Question about "No registered leader" error

classic Classic list List threaded Threaded
5 messages Options
Reply | Threaded
Open this post in threaded view
|

Question about "No registered leader" error

interma
Hi all
I got an error when I was doing index operation:

"2019-09-18 02:35:44.427244 ... No registered leader was found after waiting for 4000ms , collection: foo slice: shard2"

Beside it, there is no other error in solr log.

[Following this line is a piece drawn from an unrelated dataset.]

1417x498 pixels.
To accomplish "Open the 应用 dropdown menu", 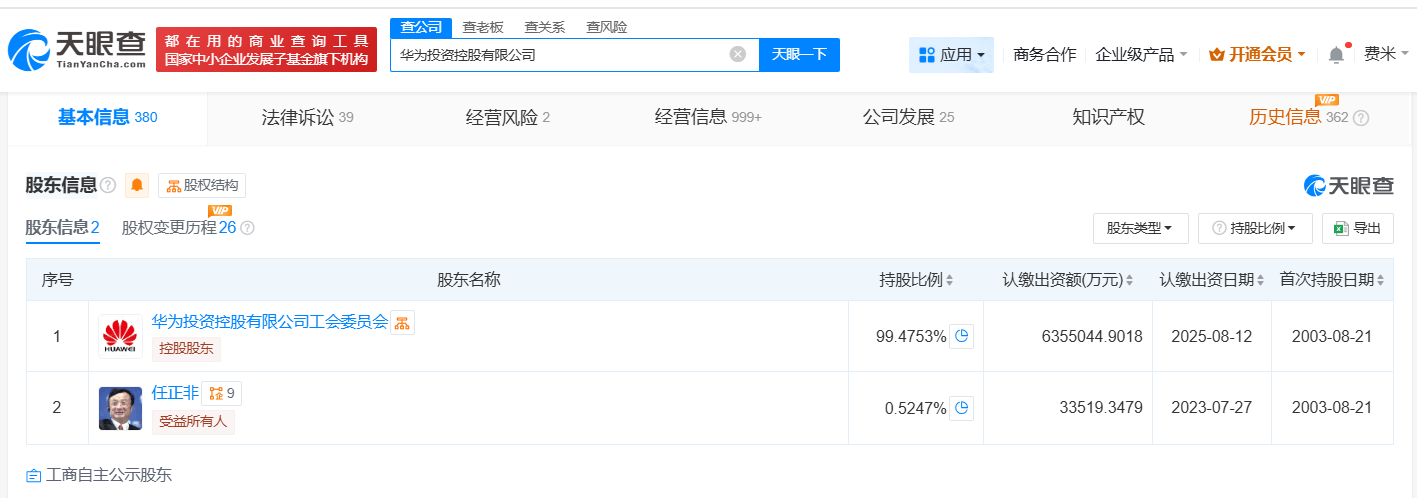I will point(951,55).
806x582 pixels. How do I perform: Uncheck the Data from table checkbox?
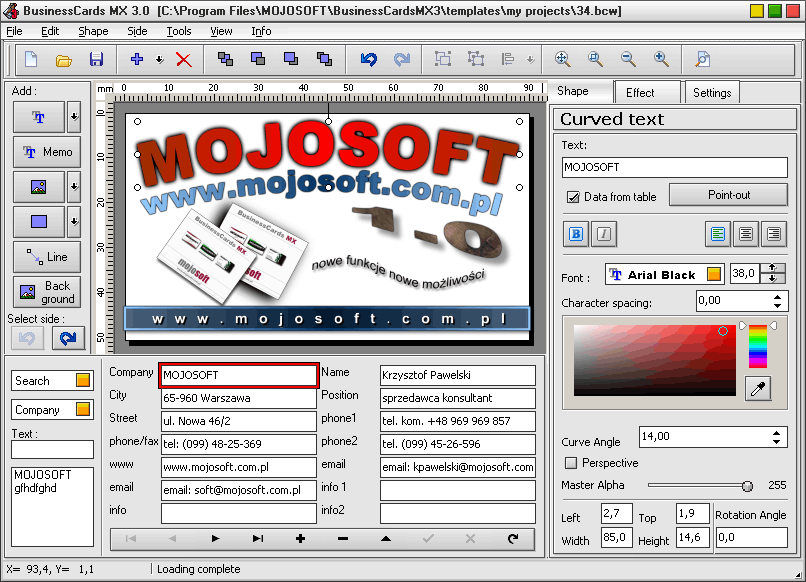pos(573,197)
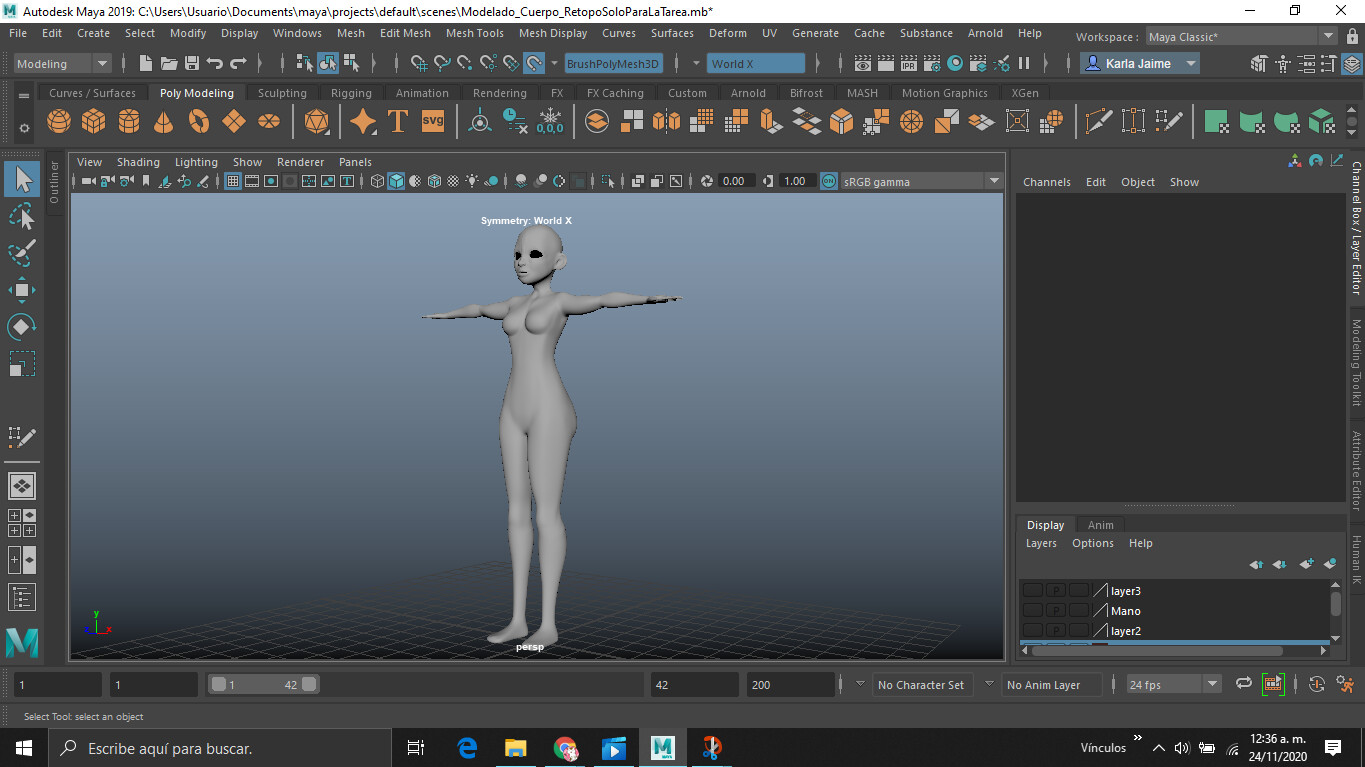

Collection foo have 2 shards, then I check their jvm gc log:

  *   2019-09-18T02:34:08.252+0000: 150961.017: Total time for which application threads were stopped: 10.4617864 seconds, Stopping threads took: 0.0005226 seconds

  *   2019-09-18T02:34:30.194+0000: 151014.108: Total time for which application threads were stopped: 44.4809415 seconds, Stopping threads took: 0.0005976 seconds

I saw there are long gc pauses at the near timepoint.

My questions:

  *   Is this error possible caused by "long gc pause"? my solr zkClientTimeout=60000
  *   If so, how can I prevent this error happen? My thoughts: using G1 collector (as https://cwiki.apache.org/confluence/display/SOLR/ShawnHeisey#ShawnHeisey-GCTuningforSolr) or enlarge zkClientTimeout again, what's your idea?


Thanks.

Reply | Threaded
Open this post in threaded view
|

Re: Question about "No registered leader" error

Shawn Heisey-2
On 9/17/2019 9:35 PM, Hongxu Ma wrote:
> My questions:
>
>    *   Is this error possible caused by "long gc pause"? my solr zkClientTimeout=60000

It's possible.  I can't say for sure that this is the issue, but it
might be.

>    *   If so, how can I prevent this error happen? My thoughts: using G1 collector (as https://cwiki.apache.org/confluence/display/SOLR/ShawnHeisey#ShawnHeisey-GCTuningforSolr) or enlarge zkClientTimeout again, what's your idea?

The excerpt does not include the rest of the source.